安土(あづち)桃山時代の武将で岡山城主。直家(なおいえ)の嫡男で幼名は八郎、初め家氏と名のり、のちに豊臣(とよとみ)秀吉の一字を賜って秀家と改めた。父直家の没後は秀吉に養われ、1589年(天正17)秀吉の養女で前田利家(としいえ)の三女豪姫(ごうひめ)をめとる。82年備中(びっちゅう)(岡山県)高松城の攻略には、総勢2万余騎を出陣させて秀吉に加担して賞詞を受け、備中河辺(かわべ)川以東の9万石を授けられ、父の遺領の備前(びぜん)、美作(みまさか)両国(岡山県)をあわせて50余万石を領す。以後は秀吉の麾下(きか)として全国統一戦に従い、87年には参議、従三位(じゅさんみ)、94年(文禄3)には朝鮮出征の軍功で権中納言(ごんちゅうなごん)、97年(慶長2)の朝鮮再征には毛利秀元(もうりひでもと)とともに監軍として渡海し、翌年には五大老の一員に加わり、秀吉の没後、徳川家康らと政務の枢機にあずかった。

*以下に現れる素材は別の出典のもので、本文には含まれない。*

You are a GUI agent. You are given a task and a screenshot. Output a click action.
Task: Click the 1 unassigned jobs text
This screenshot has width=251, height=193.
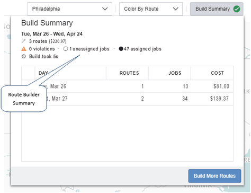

この間、秀吉の指揮を仰いで岡山城を大改築し、城下町を整備して面目を一新し、94~95年には惣検地(そうけんち)を実施したといわれる。しかし一面、自らの驕慢(きょうまん)と領内検地の強行、日蓮(にちれん)宗弾圧などを契機として、重臣たちは日蓮宗徒=武将派と切支丹(キリシタン)徒=文吏派に対立して家中騒動が頻発し、武将派が離脱した。関ヶ原の戦いでは石田三成(みつなり)らに推されて西軍の将帥(しょうすい)となり、西軍の敗北で秀家は島津義弘(よしひろ)を頼って薩摩(さつま)に落ちたが、1606年(慶長11)八丈島へ遠流(おんる)された。秀家は剃髪(ていはつ)して休福と号し、同島へは嫡子孫九郎ら十数名が従ったという。島では悲惨な生活を送り、明暦(めいれき)元年11月20日病死したという。
[谷口澄夫]
(平野明夫)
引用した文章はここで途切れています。